Users make choices about the data to be used and its visualization, and these affect both the quality and the quantity of the information presented. Good visualization requires graphical integrity and there are many standard techniques to help quantify and qualify between different versions. As a short exercise three well used simple objective tests (adapted from Tufte (2001)) are presented here as applied to the data shown in Figure 3.

• Objective Test 1: The Lie Factor emphasises the variation in the data which can cause misleading interpretations. The variation in height of the smallest and largest bars in the graph on the left is (74 - 56) / (63 - 56) = 2.57; however, the variation in the data is 74 / 63 = 1.17. These two numbers being different indicate how visually the variations appear more extreme on the left-hand graph.
• Objective Test 2: The Data Ink represents the non-erasable items of a graphic and often represents the non-redundant ink. The horizontal grid lines, tick marks and the frame around the graph are all erasable – and can be, within reason, as they may distract more than guide the observer.
• Objective Test 3: The Data Density represents the ratio defined as the number of entries in the data matrix divided by the area of the data graphic. In this case by removing frames the data density of the right-hand graph slightly increases.

It is possible and recommended to try these kinds of tests and many others on any images including those found in national newspapers.

Distributed visualization: massive datasets

The visualization of large datasets has become a new key bottleneck in applications where validation of results and data acquisition from scientific equipment is required at an early stage. Such validation would allow correctness of methods (such as the set up of a physical experiment) to be determined prior to further spending of computational or imaging machine resources. Datasets can far exceed the capabilities of modern graphics hardware (GPUs) and so visualization systems are turning to parallel compute facilities to render them.

Figure 4 shows a use case of a current system being developed.
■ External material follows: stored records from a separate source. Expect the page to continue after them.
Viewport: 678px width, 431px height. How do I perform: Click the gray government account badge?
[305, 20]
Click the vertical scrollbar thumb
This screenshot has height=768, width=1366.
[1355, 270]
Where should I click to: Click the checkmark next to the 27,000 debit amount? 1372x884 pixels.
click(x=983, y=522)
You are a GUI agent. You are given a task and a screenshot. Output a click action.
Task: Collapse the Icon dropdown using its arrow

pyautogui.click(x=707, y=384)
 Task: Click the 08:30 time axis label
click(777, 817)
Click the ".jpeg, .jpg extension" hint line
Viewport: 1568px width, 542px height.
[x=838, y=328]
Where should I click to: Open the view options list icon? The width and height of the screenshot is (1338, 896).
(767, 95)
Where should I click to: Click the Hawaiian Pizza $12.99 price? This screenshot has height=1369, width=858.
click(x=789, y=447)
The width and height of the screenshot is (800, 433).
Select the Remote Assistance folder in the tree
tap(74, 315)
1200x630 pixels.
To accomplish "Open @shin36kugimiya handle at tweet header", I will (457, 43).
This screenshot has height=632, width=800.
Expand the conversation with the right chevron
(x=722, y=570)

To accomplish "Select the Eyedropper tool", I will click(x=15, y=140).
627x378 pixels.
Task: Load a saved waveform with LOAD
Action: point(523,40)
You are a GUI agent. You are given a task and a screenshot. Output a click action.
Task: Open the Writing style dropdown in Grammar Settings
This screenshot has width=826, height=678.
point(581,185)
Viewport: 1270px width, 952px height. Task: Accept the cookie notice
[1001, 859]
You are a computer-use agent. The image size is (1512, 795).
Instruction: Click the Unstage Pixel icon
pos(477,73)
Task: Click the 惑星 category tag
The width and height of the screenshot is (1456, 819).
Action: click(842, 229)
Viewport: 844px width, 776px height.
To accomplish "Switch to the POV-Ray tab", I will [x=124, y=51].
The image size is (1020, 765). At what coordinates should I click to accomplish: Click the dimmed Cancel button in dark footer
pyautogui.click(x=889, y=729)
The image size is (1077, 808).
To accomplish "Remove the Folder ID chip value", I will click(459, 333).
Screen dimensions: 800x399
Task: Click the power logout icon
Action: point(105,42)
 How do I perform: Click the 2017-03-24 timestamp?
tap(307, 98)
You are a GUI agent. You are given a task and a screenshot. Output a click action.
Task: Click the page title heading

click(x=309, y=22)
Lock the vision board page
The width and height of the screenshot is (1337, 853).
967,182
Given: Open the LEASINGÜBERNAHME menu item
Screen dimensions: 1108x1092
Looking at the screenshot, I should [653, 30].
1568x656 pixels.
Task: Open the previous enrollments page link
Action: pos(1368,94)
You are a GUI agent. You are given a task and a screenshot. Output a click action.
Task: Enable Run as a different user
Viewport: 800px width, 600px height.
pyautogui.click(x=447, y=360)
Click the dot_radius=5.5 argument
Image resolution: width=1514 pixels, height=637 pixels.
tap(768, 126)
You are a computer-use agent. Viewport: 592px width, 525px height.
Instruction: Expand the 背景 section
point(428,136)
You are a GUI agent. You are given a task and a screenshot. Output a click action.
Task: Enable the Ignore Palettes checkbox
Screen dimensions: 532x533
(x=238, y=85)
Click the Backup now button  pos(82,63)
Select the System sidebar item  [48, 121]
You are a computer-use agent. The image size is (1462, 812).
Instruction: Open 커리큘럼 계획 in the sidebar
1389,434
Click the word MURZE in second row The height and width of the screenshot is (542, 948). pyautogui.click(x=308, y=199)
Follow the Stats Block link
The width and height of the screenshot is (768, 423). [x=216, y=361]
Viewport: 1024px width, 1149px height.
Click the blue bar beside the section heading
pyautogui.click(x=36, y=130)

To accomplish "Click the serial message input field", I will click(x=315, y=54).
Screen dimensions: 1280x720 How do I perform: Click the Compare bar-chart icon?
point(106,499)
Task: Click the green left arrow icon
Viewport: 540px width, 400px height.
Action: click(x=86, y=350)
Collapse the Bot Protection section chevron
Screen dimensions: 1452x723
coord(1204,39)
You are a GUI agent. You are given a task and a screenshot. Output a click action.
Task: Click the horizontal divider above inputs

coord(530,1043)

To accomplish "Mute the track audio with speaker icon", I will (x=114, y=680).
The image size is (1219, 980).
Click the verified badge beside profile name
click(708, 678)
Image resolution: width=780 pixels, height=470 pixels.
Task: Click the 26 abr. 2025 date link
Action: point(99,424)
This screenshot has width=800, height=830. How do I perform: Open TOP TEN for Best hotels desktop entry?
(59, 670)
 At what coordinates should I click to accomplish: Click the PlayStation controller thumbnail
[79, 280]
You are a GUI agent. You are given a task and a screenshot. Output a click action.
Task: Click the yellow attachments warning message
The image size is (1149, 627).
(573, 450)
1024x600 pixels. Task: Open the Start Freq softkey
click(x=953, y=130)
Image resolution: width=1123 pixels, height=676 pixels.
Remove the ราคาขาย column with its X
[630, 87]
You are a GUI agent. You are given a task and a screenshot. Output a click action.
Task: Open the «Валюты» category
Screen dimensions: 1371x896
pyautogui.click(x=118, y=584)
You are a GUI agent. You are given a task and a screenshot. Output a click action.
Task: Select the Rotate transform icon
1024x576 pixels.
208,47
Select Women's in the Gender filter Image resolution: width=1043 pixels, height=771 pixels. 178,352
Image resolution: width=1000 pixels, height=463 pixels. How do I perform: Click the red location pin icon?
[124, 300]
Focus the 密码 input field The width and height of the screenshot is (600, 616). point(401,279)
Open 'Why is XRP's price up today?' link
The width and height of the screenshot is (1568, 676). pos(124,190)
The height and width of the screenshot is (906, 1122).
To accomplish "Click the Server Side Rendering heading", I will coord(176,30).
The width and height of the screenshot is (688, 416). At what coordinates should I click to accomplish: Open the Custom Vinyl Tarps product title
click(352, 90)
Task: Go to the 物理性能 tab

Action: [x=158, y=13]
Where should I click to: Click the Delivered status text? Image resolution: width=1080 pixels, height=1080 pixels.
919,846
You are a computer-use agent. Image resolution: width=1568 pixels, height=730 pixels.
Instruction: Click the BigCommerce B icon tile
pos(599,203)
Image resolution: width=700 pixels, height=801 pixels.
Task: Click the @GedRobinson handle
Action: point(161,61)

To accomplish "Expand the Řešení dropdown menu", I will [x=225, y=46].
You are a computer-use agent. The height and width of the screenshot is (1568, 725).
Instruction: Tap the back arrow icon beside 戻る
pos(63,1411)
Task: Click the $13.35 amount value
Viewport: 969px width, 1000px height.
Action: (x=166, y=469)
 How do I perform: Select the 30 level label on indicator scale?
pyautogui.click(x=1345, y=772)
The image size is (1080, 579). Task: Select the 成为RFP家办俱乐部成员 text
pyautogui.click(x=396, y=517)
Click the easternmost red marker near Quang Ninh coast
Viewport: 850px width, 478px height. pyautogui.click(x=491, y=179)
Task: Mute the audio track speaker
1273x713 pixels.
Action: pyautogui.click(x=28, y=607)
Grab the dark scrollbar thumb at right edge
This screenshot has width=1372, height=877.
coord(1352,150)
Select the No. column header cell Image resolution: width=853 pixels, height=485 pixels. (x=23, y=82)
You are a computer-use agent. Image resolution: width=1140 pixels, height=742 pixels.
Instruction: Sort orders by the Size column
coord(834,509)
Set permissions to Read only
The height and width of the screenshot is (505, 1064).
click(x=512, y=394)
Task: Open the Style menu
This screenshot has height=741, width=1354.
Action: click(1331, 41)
Here multiple render processes are executed to render small sections of a decomposed dataset (right hand side). In this case the GPU output from each render process is visible; although usually these windows are not visible and only the left hand composite image is shown. However, this conveys the idea of distributed rendering with the final composited image, shown on the left, viewable by the user. This final real-time interactive image can be transmitted across the internet at fast rates (experience is about 15 frames per second across countries), to be displayed within an application window (as shown), within a portal, or within a Virtual Learning or Research Environment. There is no current national based visualization service in the UK; but various test services exist within JISC and research council funded projects, including on the National Grid Service (NGS (External Link) ) and two initiatives currently running on the UK national supercomputing service (HECToR (External Link) ) are leading the way.